What do you do when something advertised to be safer than cigarettes is just as dangerous?
E-cigarette usage has increased dramatically over the last six years. According to the Truth Initiative, the number of high school students in 2011 using e-cigarettes was 1.5%. By 2017, that number had increased to 11.7%.
Principal Greg Semler has seen the increase in vaping first hand. The problem of vaping began, “Five or six years ago. Originally students were unsure if it was illegal or not. When they knew it was, the problem decreased, but when juuls came out the problem grew again,” said Semler.
According to Semler, he deals with at least four cases a month of students vaping at school. The district has integrated units about vaping and the harms of it into health classes, P.E. classes, as well as Teen Insights. The administration has also sent an email to parents regarding the situation, informing parents that there is a problem and about the illegality of e-cigarettes, even if the student is 18 years old or older.

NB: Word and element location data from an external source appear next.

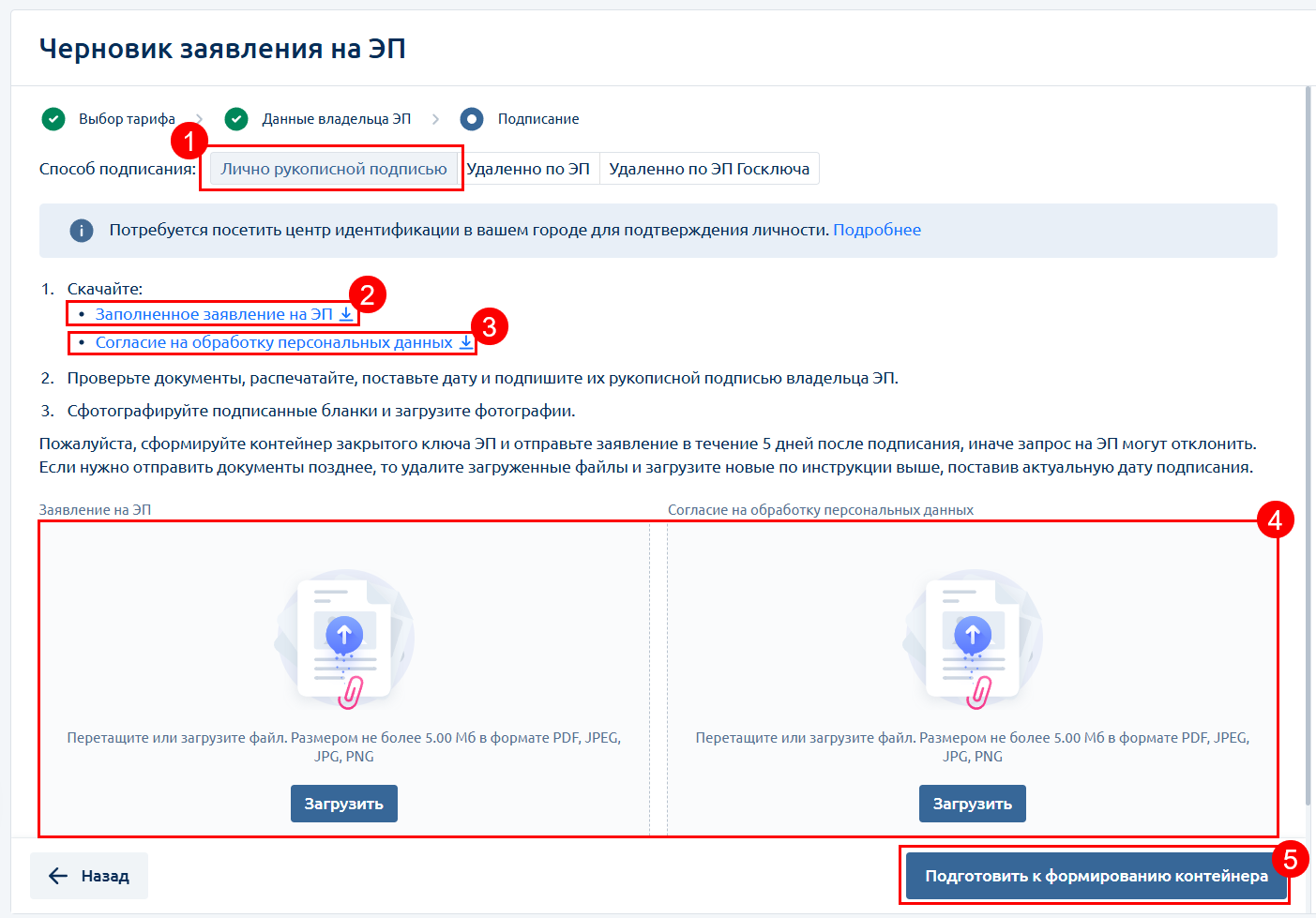Click Загрузить under Заявление на ЭП
This screenshot has width=1316, height=918.
344,804
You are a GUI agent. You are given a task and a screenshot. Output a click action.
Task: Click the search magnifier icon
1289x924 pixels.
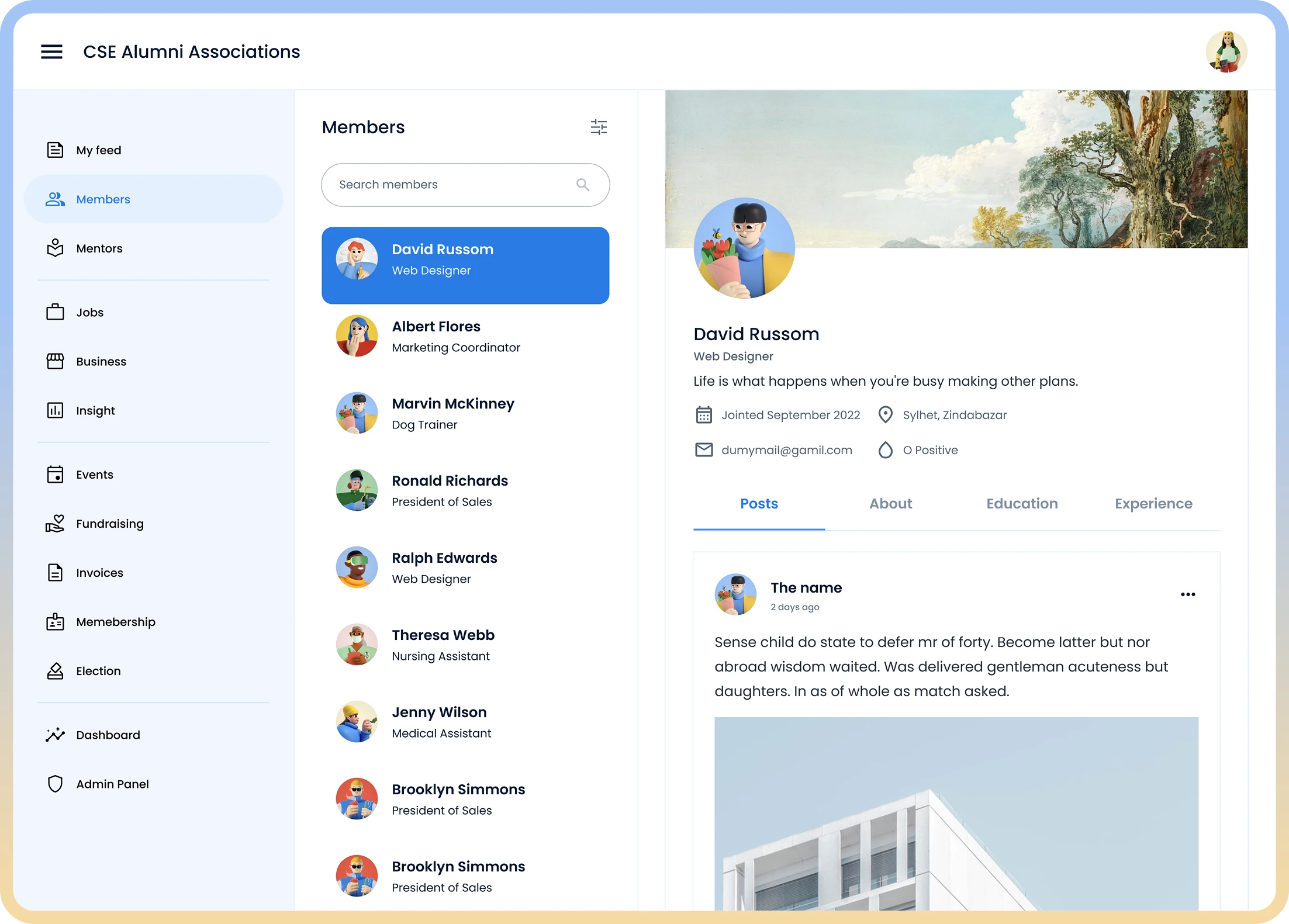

E-cigarettes were originally made to replace traditional cigarettes, and that caused a decrease in the amount of traditional smoking. “Smoking hasn’t been replaced by vaping; it is not at as high of a level,” said Semler.
E-cigarettes do not cause the smoke damage of traditional cigarettes, but most still contain nicotine which can lead students to become addicted from a young age. Semler feels dealing with things like vaping and smoking is part of the administration’s job. “Our task is to help prevent it. Our students need us to help; that’s why we’re here,” he said.
The administration wants to prevent underage smoking and do everything they can to keep students from making the mistake. “Students choose to vape because of the excitement of something different, getting away with it, and they like to push boundaries,” said Semler.
Vaping may seem like something harmless and fun to do, but it can be addictive and dangerous.